Given instruction: Copy the listing below with every instance of "Find the location of" swapped for "Locate the position of" and nothing else altered.

Raw records:
--------

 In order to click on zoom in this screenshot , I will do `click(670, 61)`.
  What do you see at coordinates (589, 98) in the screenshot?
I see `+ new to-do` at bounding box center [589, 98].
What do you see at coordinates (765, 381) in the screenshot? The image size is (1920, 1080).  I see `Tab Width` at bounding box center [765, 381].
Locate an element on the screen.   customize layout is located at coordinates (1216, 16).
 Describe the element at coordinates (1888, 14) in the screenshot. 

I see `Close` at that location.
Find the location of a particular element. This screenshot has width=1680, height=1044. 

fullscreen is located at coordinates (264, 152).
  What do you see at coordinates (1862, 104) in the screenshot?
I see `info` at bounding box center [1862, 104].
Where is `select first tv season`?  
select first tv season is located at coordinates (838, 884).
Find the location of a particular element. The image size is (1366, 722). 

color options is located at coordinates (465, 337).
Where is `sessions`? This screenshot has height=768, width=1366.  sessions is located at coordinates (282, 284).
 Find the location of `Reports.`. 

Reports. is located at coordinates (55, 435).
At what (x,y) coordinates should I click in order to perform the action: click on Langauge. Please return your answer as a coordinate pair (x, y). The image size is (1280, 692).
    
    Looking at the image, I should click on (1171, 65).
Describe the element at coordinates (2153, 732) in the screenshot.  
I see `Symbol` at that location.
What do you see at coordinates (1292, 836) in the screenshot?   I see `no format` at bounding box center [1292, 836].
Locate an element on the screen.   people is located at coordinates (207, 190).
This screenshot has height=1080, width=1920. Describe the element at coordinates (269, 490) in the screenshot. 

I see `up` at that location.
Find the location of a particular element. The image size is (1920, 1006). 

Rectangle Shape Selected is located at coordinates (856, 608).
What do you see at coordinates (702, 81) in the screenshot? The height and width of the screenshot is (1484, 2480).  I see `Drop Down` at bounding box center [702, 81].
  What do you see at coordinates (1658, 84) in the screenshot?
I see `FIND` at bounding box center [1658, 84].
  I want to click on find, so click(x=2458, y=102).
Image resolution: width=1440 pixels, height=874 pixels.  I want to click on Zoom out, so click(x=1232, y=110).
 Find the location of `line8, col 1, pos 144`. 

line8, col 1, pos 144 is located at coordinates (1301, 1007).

--------

Full solution:
 In order to click on zoom in this screenshot , I will do `click(670, 61)`.
  What do you see at coordinates (589, 98) in the screenshot?
I see `+ new to-do` at bounding box center [589, 98].
What do you see at coordinates (765, 381) in the screenshot? The image size is (1920, 1080).  I see `Tab Width` at bounding box center [765, 381].
Locate an element on the screen.   customize layout is located at coordinates (1216, 16).
 Describe the element at coordinates (1888, 14) in the screenshot. 

I see `Close` at that location.
Locate the position of a particular element. This screenshot has width=1680, height=1044. 

fullscreen is located at coordinates (264, 152).
  What do you see at coordinates (1862, 104) in the screenshot?
I see `info` at bounding box center [1862, 104].
Where is `select first tv season`?  
select first tv season is located at coordinates (838, 884).
Locate the position of a particular element. The image size is (1366, 722). 

color options is located at coordinates (465, 337).
Where is `sessions`? This screenshot has height=768, width=1366.  sessions is located at coordinates (282, 284).
 Locate the position of `Reports.`. 

Reports. is located at coordinates (55, 435).
At what (x,y) coordinates should I click in order to perform the action: click on Langauge. Please return your answer as a coordinate pair (x, y). The image size is (1280, 692).
    
    Looking at the image, I should click on (1171, 65).
Describe the element at coordinates (2153, 732) in the screenshot.  
I see `Symbol` at that location.
What do you see at coordinates (1292, 836) in the screenshot?   I see `no format` at bounding box center [1292, 836].
Locate an element on the screen.   people is located at coordinates (207, 190).
This screenshot has height=1080, width=1920. Describe the element at coordinates (269, 490) in the screenshot. 

I see `up` at that location.
Locate the position of a particular element. The image size is (1920, 1006). 

Rectangle Shape Selected is located at coordinates (856, 608).
What do you see at coordinates (702, 81) in the screenshot? The height and width of the screenshot is (1484, 2480).  I see `Drop Down` at bounding box center [702, 81].
  What do you see at coordinates (1658, 84) in the screenshot?
I see `FIND` at bounding box center [1658, 84].
  I want to click on find, so click(x=2458, y=102).
Image resolution: width=1440 pixels, height=874 pixels.  I want to click on Zoom out, so click(x=1232, y=110).
 Locate the position of `line8, col 1, pos 144`. 

line8, col 1, pos 144 is located at coordinates (1301, 1007).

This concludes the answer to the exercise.